EMIR SADER
25/2/2003
O fim da ONU
Aceitar a guerra e ainda delegar aos EUA fazê-la é uma capitulação que não só representará o fim da ONU, mas também o início de uma nova era de guerras e instabilidade mundial.
Quando foi vítima do atentado em 1981, em pleno Vaticano, o Papa João Paulo II chegou a se perguntar: “Mas por que eu?” Mais tarde, os norte-americanos se colocaram a mesma pergunta no dia 11 de setembro de 2001. Agora, somos nós que devemos perguntar: “Por que os Estados Unidos?”
O caminho para a guerra parece afunilar-se. A Turquia acertou as cifras com os EUA e alugará seu território para as tropas, as armas, os tanques e os mísseis norte-americanos, em troca de muito dinheiro, facilidades para suas dívidas e garantias de que não sofrerá pressões por política de dominação dos curdos. Ao mesmo tempo, o Conselho de Segurança dá prazo para que o Iraque destrua seus foguetes.
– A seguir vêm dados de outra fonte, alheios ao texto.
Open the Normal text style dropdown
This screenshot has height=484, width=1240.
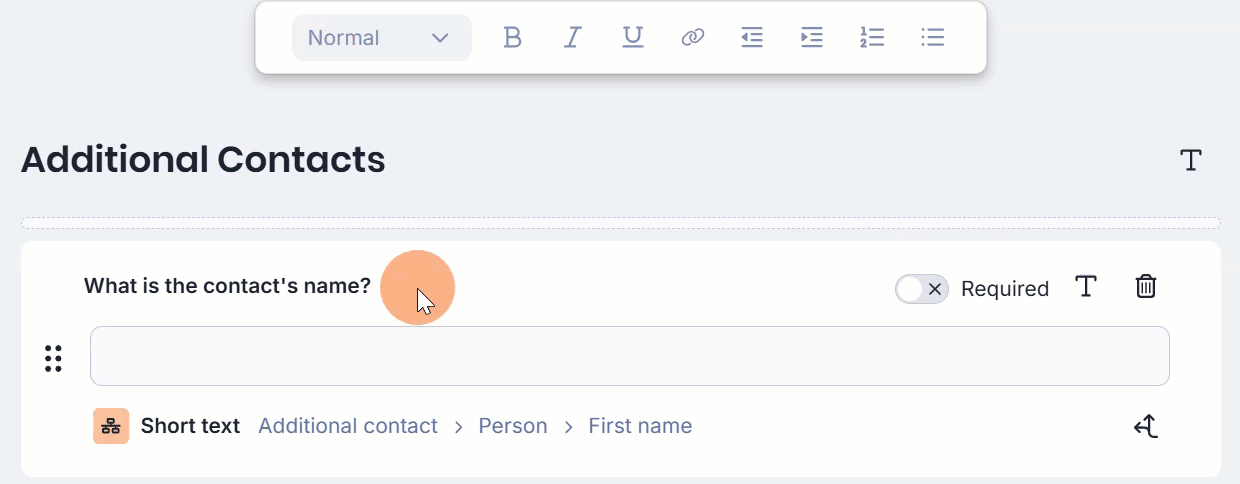point(381,38)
O governo norte-americano está militarmente preparado para atacar, tendo superado a linha de não-retorno das operações militares.
Os planos militares estão prontos: haverá bombardeios maciços dez vez maiores do que há 12 anos logo na primeira semana, com o máximo de destruição dos alvos considerados estratégicos, não apenas em termos militares, mas também fundamentais para o funcionamento cotidiano da vida no país, incluindo reservatórios de água, centrais elétricas e fontes de abastecimentos de alimentos.
Os EUA consideram a possibilidade de desembarcar tanques de aviões de transporte no próprio aeroporto de Bagdá, atingindo diretamente o centro da capital iraquiana. Para isso, um brutal “abrandamento aéreo” deveria ter sido realizado sem parar nos primeiros dias. Cada um dos 70 bombardeiros B-52, carregando 50 bombas, deverão atacar 3.500 alvos numa única saída. Outros 700 aviões desse tipo podem ser colocados em funcionamento, estando estacionados nas proximidades do Iraque. Imaginem a capacidade de destruição que possuem e as vítimas e ruínas que provocarão.
Os EUA, considerando a hipótese de que não consigam maioria para nova resolução da ONU, já prepararam o terreno para declarar que ela não é necessária, que basta a primeira, conforme sua própria leitura. Sendo assim – ou mesmo se, atemorizado, o Conselho de Segurança aprovar uma ação militar contra o Iraque – restam algumas perguntas.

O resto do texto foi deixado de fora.